Return each entry below without any alteration.

Start of Provided records

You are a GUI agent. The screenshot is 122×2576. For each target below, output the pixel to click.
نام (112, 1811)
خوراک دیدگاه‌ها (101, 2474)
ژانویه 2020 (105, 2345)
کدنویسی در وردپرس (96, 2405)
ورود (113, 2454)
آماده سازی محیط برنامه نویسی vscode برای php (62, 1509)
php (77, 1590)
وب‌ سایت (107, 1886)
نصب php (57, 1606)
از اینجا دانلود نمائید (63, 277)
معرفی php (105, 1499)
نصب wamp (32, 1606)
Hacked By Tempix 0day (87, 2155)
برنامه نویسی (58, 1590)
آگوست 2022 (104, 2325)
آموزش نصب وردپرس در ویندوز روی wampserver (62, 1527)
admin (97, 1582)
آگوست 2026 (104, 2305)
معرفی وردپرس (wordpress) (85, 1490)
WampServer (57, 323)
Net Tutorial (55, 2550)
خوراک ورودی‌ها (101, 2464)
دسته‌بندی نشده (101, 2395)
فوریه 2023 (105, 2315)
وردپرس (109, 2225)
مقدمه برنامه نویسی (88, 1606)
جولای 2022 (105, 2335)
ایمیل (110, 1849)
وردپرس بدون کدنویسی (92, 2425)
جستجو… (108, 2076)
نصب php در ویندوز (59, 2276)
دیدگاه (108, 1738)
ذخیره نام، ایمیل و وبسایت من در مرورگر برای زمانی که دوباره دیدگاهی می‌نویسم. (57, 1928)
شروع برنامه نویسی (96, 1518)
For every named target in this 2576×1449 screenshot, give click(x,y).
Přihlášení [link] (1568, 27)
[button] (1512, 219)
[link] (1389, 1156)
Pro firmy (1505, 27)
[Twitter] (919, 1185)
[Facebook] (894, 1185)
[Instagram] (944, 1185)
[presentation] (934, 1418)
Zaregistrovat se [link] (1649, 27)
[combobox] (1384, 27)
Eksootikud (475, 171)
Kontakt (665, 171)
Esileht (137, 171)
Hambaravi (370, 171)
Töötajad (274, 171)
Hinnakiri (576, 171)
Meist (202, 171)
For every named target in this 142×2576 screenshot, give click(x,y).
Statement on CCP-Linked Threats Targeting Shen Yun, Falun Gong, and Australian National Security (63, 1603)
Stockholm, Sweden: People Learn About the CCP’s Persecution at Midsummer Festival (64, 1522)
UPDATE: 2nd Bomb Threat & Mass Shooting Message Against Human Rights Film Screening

End of Provided records

_Solution to the exercise_:
You are a GUI agent. The screenshot is 122×2576. For each target below, output the pixel to click.
نام (112, 1811)
خوراک دیدگاه‌ها (101, 2474)
ژانویه 2020 (105, 2345)
کدنویسی در وردپرس (96, 2405)
ورود (113, 2454)
آماده سازی محیط برنامه نویسی vscode برای php (62, 1509)
php (77, 1590)
وب‌ سایت (107, 1886)
نصب php (57, 1606)
از اینجا دانلود نمائید (63, 277)
معرفی php (105, 1499)
نصب wamp (32, 1606)
Hacked By Tempix 0day (87, 2155)
برنامه نویسی (58, 1590)
آگوست 2022 (104, 2325)
آموزش نصب وردپرس در ویندوز روی wampserver (62, 1527)
admin (97, 1582)
آگوست 2026 (104, 2305)
معرفی وردپرس (wordpress) (85, 1490)
WampServer (57, 323)
Net Tutorial (55, 2550)
خوراک ورودی‌ها (101, 2464)
دسته‌بندی نشده (101, 2395)
فوریه 2023 (105, 2315)
وردپرس (109, 2225)
مقدمه برنامه نویسی (88, 1606)
جولای 2022 (105, 2335)
ایمیل (110, 1849)
وردپرس بدون کدنویسی (92, 2425)
جستجو… (108, 2076)
نصب php در ویندوز (59, 2276)
دیدگاه (108, 1738)
ذخیره نام، ایمیل و وبسایت من در مرورگر برای زمانی که دوباره دیدگاهی می‌نویسم. (57, 1928)
شروع برنامه نویسی (96, 1518)
For every named target in this 2576×1449 screenshot, give click(x,y).
Přihlášení [link] (1568, 27)
[button] (1512, 219)
[link] (1389, 1156)
Pro firmy (1505, 27)
[Twitter] (919, 1185)
[Facebook] (894, 1185)
[Instagram] (944, 1185)
[presentation] (934, 1418)
Zaregistrovat se [link] (1649, 27)
[combobox] (1384, 27)
Eksootikud (475, 171)
Kontakt (665, 171)
Esileht (137, 171)
Hambaravi (370, 171)
Töötajad (274, 171)
Hinnakiri (576, 171)
Meist (202, 171)
For every named target in this 142×2576 screenshot, give click(x,y).
Statement on CCP-Linked Threats Targeting Shen Yun, Falun Gong, and Australian National Security (63, 1603)
Stockholm, Sweden: People Learn About the CCP’s Persecution at Midsummer Festival (64, 1522)
UPDATE: 2nd Bomb Threat & Mass Shooting Message Against Human Rights Film Screening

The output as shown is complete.